Apartheid and the NHS

What’s the link between South Africa’s shift from apartheid to democracy and cultural change in the NHS? The UK’s parliamentary and health service ombudsman, Rob Behrens, thinks the latter is not only essential, but is actually the easier of the two challenges.

How would he know? Well, in his recent BMJ interview, he compares his experience of being the highest level independent adjudicator for problems in our healthcare system with his earlier career challenge as a UK representative, supporting South Africa’s fundamental transformation.

Hard hitting observations

Behrens doesn’t hold back in sharing his thoughts on the problems facing the NHS. The sub-heading of the BMJ feature states: “A toxic culture of defensiveness and hostility pervades the NHS, and despite many patient safety reviews nothing has fundamentally changed.”

That should make everyone pause, sit up and take notice. Yet, the seemingly endless stream of reports which arise as the output of inquiries into major failures typically lead to dismay, shaking of heads and wringing of hands – but not to change.

Throughout the interview, Behrins goes well beyond the headline of failure to learn from previous problems. He casts the spotlight on hostility and tribalism among clinicians, along with defensiveness and failure to listen to patients and their families. “This leads to a perception that organisational reputation and professional reputation are more important than patient safety. And that is very dangerous.”

It’s important to note that he also to the high-stress impacts of the pandemic, workforce shortages and the further problems related to current industrial action. He observes how these considerable pressures have contributed to an embattled attitude of “bunker-ism”. “I understand that everyone has a massively busy job, that ministers, managers, and clinicians are doing the best that they can. But that doesn’t alter the fact that there are things that are fundamentally wrong that need to be tackled.”

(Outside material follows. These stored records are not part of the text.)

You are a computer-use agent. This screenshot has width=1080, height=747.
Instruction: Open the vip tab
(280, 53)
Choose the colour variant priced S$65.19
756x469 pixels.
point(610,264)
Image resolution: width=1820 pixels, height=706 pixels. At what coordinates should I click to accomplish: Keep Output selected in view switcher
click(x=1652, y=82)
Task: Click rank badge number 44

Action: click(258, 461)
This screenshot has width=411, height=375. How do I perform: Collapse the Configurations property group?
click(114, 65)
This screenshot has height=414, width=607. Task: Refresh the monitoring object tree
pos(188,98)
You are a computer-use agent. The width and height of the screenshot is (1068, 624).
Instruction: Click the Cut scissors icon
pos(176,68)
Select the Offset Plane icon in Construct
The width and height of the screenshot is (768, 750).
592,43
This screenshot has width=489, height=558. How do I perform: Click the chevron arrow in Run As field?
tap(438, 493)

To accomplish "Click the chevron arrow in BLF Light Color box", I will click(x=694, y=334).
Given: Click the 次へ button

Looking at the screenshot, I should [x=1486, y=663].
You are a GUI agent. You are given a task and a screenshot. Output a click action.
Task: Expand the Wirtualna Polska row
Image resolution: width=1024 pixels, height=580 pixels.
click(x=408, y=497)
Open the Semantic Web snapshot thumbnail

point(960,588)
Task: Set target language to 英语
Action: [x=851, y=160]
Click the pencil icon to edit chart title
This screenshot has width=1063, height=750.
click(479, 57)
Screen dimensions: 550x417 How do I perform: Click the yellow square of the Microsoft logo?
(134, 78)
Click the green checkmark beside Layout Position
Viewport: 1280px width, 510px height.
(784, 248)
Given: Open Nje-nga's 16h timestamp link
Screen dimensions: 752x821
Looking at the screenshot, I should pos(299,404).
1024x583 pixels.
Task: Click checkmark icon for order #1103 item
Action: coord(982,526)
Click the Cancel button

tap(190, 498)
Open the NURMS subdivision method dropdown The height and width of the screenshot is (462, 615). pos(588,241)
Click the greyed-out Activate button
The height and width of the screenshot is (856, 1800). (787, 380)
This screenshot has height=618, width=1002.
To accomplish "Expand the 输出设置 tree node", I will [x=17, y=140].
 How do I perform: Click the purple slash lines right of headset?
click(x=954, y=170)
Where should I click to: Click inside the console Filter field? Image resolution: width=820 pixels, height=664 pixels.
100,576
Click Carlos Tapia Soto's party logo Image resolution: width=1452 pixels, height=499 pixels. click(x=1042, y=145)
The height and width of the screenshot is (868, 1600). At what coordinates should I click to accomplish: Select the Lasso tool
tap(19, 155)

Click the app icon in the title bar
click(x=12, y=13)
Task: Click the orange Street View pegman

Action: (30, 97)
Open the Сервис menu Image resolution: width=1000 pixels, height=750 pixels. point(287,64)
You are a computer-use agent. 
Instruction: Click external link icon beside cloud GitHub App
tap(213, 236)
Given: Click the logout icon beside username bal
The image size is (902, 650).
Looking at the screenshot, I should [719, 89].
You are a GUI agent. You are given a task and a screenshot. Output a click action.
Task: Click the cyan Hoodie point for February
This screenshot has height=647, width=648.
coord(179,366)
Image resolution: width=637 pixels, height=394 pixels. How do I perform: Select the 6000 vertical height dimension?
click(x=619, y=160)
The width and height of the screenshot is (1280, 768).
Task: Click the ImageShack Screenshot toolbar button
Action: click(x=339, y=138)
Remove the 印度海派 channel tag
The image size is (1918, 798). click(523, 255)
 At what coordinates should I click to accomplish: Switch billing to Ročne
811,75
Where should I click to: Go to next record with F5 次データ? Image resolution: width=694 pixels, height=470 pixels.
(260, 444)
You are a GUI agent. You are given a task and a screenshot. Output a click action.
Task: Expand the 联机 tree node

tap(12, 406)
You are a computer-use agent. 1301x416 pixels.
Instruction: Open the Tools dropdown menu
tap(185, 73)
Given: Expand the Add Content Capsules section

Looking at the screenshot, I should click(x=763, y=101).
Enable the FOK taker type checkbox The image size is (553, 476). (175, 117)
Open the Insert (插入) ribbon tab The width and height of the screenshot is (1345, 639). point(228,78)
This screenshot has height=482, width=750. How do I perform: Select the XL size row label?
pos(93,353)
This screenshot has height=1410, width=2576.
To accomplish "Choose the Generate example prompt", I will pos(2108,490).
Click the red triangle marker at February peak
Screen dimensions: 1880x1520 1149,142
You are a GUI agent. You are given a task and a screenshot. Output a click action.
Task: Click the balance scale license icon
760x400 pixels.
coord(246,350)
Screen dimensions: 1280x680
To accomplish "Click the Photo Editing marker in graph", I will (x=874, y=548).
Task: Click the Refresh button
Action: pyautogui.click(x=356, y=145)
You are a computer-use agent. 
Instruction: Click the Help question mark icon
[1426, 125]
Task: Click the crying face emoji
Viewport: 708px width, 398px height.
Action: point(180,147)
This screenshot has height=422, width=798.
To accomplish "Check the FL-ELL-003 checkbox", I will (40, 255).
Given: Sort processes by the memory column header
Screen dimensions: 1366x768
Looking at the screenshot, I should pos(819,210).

It would be easy to let these comments add to the gloom around the state of our NHS.

The way forward

Thankfully, the ombudsman consistently returns to his theme, that the changes required are merely difficult – not impossible. But this requires attitudinal change with dedicated effort. He summarises the required shift in mindset as being “a disposition to learn rather than just to move on.” This paradigm shift has implications for both leadership and medical education.

“The key thing about leadership is empowering the people who work for you to do the things that need to be done. You can’t do it on your own. You can’t be a general without an army. You have to make sure that your people are with you…”

Medical education must go beyond simply teaching the natural sciences and technical procedures. It must also include the multi-faceted social-scientific aspects of being a doctor. How to have difficult conversations in a constructive manner. How to engage colleagues to recognise and accept shortcomings, whether that be of the system, the team or as individuals. How to plan and achieve real, sustainable change. These abilities are essential at all levels, from front-line junior doctors, through to senior management and to politicians.

Overall, Rob Behrens’ interview is a message of hope, encouragement – and challenge.

What steps are you taking to being part of the solution and the way forward for the NHS?